> [TASK PROMPT]
All that is wanted is a word-for-word copy of the line with "Screen dimensions: 861x435" and every line after it in the data below.

Segment Start: ENTRIES SUPPLIED

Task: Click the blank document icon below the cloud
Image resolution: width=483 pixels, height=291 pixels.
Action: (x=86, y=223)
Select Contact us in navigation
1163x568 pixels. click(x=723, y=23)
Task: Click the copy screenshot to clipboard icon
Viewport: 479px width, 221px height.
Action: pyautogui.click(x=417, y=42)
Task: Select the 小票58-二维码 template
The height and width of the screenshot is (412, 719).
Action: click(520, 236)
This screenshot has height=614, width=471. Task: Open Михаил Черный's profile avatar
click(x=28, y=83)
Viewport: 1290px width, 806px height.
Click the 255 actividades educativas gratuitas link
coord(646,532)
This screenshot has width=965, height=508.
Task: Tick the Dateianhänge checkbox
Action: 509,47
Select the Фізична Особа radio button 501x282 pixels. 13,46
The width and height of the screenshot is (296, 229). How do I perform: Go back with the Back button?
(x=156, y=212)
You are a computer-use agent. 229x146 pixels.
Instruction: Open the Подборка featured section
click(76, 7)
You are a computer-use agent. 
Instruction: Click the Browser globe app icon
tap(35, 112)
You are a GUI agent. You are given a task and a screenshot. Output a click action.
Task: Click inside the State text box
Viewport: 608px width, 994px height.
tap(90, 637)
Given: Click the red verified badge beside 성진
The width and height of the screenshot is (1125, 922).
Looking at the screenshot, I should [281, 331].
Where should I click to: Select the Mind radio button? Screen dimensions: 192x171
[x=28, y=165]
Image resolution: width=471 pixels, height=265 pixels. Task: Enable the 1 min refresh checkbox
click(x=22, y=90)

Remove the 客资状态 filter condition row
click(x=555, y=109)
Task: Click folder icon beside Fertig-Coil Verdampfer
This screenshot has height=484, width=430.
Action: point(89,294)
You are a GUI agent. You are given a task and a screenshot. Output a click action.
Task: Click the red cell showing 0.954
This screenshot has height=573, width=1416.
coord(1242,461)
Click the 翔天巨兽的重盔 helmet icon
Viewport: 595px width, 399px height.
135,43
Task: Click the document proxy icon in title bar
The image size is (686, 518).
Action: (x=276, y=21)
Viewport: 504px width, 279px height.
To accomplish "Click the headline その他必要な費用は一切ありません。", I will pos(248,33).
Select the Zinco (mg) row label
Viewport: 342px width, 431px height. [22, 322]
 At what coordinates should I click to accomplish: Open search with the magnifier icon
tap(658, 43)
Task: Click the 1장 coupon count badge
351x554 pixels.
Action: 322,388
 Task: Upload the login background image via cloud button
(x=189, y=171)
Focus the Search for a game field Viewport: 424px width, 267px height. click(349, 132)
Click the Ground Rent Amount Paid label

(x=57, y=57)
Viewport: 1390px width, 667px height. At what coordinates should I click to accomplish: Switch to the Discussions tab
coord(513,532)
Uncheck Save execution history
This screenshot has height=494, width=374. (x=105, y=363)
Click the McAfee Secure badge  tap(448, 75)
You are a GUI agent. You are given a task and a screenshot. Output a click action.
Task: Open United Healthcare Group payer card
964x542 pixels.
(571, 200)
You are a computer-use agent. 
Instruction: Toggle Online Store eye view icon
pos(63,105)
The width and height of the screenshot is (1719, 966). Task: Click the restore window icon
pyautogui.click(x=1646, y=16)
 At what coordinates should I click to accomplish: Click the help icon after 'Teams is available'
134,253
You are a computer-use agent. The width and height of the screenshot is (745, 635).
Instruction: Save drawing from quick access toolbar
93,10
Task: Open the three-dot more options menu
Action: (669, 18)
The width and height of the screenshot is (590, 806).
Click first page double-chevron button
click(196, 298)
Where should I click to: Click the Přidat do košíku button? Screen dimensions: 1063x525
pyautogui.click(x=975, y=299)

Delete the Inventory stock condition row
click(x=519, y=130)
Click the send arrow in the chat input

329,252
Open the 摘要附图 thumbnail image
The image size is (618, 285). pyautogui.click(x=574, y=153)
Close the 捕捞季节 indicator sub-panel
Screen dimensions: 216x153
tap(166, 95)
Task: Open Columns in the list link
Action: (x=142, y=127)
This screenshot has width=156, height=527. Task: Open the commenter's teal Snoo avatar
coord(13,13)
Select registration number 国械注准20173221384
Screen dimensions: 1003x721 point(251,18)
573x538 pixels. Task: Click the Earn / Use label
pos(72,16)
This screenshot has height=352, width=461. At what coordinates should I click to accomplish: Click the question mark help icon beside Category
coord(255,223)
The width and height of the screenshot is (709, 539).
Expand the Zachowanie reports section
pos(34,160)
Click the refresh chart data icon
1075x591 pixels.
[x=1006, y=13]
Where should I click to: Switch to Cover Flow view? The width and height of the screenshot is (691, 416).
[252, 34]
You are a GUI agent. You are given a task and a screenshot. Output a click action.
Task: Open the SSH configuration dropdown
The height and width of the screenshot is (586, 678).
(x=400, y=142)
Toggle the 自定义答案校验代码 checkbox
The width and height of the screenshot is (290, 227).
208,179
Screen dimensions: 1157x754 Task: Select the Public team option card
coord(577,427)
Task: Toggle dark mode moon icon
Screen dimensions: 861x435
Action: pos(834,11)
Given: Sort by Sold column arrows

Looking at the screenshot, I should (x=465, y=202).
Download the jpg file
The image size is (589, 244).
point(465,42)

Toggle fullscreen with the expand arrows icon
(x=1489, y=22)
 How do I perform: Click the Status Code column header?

Segment End: ENTRIES SUPPLIED

> [WRITTEN REPLY]
Screen dimensions: 861x435
Action: pos(834,11)
Given: Sort by Sold column arrows

Looking at the screenshot, I should (x=465, y=202).
Download the jpg file
The image size is (589, 244).
point(465,42)

Toggle fullscreen with the expand arrows icon
(x=1489, y=22)
 How do I perform: Click the Status Code column header?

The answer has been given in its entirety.